Kostikidis v The Queen

Case

[1996] HCATrans 397

No judgment structure available for this case.

IN THE HIGH COURT OF AUSTRALIA

Office of the Registry
  Melbourne  No M67 of 1996

B e t w e e n -

STAN KOSTIKIDIS

Applicant

and

THE QUEEN

Respondent

Office of the Registry
  Melbourne  No M68 of 1996

B e t w e e n -

PETER MPEHELEVANAS

Applicant

and

THE QUEEN

Respondent

Applications for special leave to appeal

GAUDRON J
McHUGH J
GUMMOW J

TRANSCRIPT OF PROCEEDINGS

AT MELBOURNE ON FRIDAY, 13 DECEMBER 1996, AT 12.37 PM

Copyright in the High Court of Australia

_________________________

MR B.D. BONGIORNO, QC:   If the Court pleases, I appear with my learned friend, MR N. PANE, for both applicants.  (instructed by Vadarlis Tasiopoulos & Co)

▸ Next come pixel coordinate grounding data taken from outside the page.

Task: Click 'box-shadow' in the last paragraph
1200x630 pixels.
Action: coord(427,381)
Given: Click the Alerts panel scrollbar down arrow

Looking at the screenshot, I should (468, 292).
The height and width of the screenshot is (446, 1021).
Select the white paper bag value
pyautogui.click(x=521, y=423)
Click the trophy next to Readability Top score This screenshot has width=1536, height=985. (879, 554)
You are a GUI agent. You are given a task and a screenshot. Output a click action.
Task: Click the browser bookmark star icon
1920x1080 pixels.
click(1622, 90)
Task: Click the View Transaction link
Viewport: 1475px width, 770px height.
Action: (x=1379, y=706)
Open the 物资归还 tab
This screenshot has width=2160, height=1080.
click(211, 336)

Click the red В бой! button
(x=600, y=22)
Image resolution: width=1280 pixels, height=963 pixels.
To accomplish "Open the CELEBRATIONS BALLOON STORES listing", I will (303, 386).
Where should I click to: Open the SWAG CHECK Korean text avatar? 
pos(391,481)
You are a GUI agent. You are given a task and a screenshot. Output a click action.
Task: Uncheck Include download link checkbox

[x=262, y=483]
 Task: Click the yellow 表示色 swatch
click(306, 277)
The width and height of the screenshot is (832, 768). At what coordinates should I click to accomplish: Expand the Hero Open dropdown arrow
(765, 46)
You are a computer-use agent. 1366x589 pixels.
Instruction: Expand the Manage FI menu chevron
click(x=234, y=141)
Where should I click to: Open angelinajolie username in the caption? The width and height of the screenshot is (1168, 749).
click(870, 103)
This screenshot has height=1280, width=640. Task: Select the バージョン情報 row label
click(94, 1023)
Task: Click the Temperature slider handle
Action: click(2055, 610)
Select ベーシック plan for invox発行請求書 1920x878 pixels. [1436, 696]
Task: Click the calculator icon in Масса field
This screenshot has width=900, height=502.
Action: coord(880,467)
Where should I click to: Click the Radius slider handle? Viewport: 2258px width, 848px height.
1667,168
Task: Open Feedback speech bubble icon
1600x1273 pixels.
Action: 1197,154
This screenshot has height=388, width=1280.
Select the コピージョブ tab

MR J.D. McARDLE:   May it please the Court, I appear with MS C.M. QUIN, on behalf of the respondent in both of these matters.  (instructed by Mr P. Wood, Solicitor for Public Prosecutions)

GAUDRON J:   Yes, Mr Bongiorno.

MR BONGIORNO:   If the Court pleases, I must commence by seeking the Court’s leave to file over a summary of argument which was delivered to the Court yesterday and given to my learned friend yesterday.  The reason for the application is that the original argument which had been filed did not comply with Order 69A.  The argument it is now sought to advance does not change in essence the argument that was originally foreshadowed.  Indeed, it in one respect shortens it because one of the bases upon which special leave was being sought has now been abandoned.

GAUDRON J:   Yes, thank you.

MR BONGIORNO:   I seek that leave from the Court under Order 69A rule 8(5).

GAUDRON J:   Yes, you will have that leave, Mr Bongiorno.

MR BONGIORNO:   If the Court pleases.  This matter arises out of a sentence imposed in the County Court, reviewed in the Court of Appeal and a sentence of a suspended sentence being substituted with a sentence of immediate imprisonment.

The circumstances in which it occurred were that the accused prisoners had been convicted after a trial on two counts of obtaining financial advantage by deception; had pleaded guilty to two counts of the same offence, and after a plea at which, of course, both the accused and the Crown were represented, the trial judge sentenced them to a suspended gaol sentence, or gaoled them and suspended the sentence, I think is the appropriate description here in Victoria.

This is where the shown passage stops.